Cisco, with newly merged Tandberg, pushes telepresence standard

From InfoWorld: Cisco and Tandberg made their big post-merger entrance at the InfoComm conference in Las Vegas this week, promoting an interoperability protocol that will come on a product in July and introducing some other new products.

The $3.4 billion merger that closed in April brought together Cisco's fast-growing TelePresence Meeting System business with Tandberg's established lineup of lower end products. It also merged two of the biggest players in video collaboration, presumably carving out a path toward greater interoperability among many of the systems already installed in enterprises.

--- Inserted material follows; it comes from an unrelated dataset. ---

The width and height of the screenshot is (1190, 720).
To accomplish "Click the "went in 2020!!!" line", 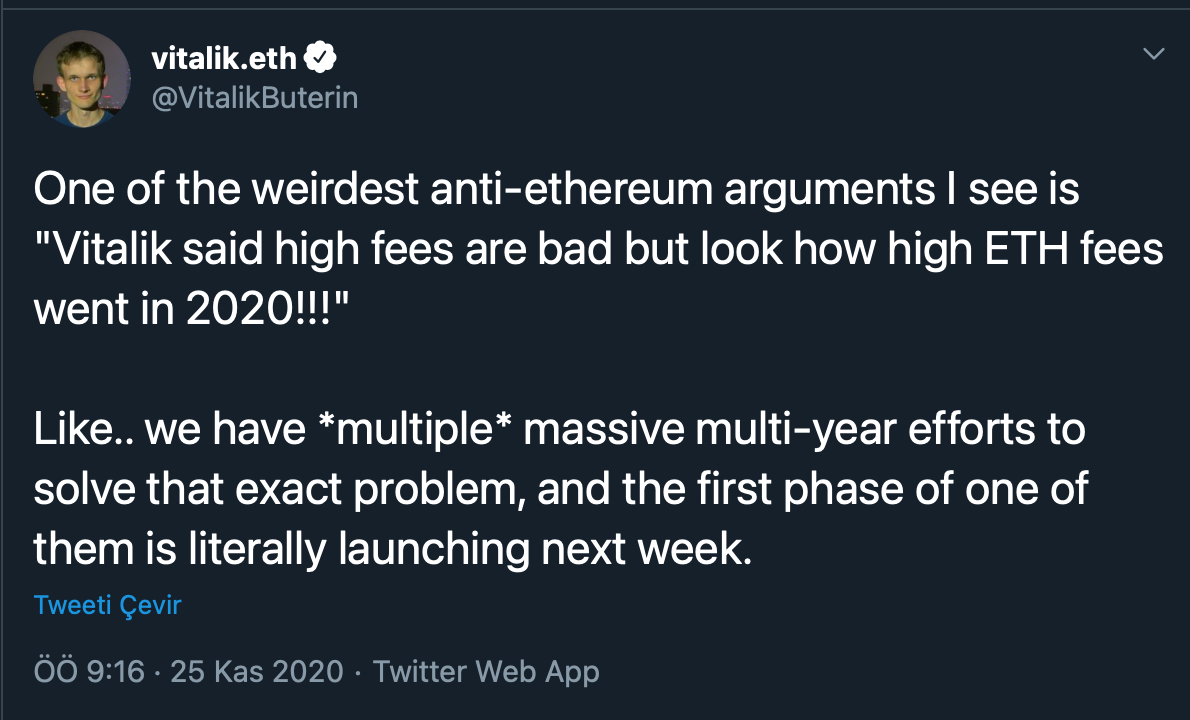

Cisco is pushing for even broader compatibility across the industry with the Telepresence Interoperability Protocol (TIP), which in July will ship in a product for the first time. Cisco developed TIP before the Tandberg acquisition closed and had already begun licensing it free to other vendors, among them Tandberg. Now it is delivering the protocol on its Tandberg TelePresence Server.

TIP is designed to make multiscreen high-definition videoconferencing platforms work together to the point that they know on which screen to place each incoming video stream. It's the first protocol for doing this among multiple vendors' systems, said Charles Stucki, vice president of Cisco's Telepresence Technology Group. TIP can also make the multiple streams used in such sessions appear as one stream so they can better traverse security mechanisms such as firewalls and session border controllers, without being broken up, he said.

"There's no standard in the industry to describe multiscreen systems: For example, in a three screen system, what's right, left, and center," Stucki said.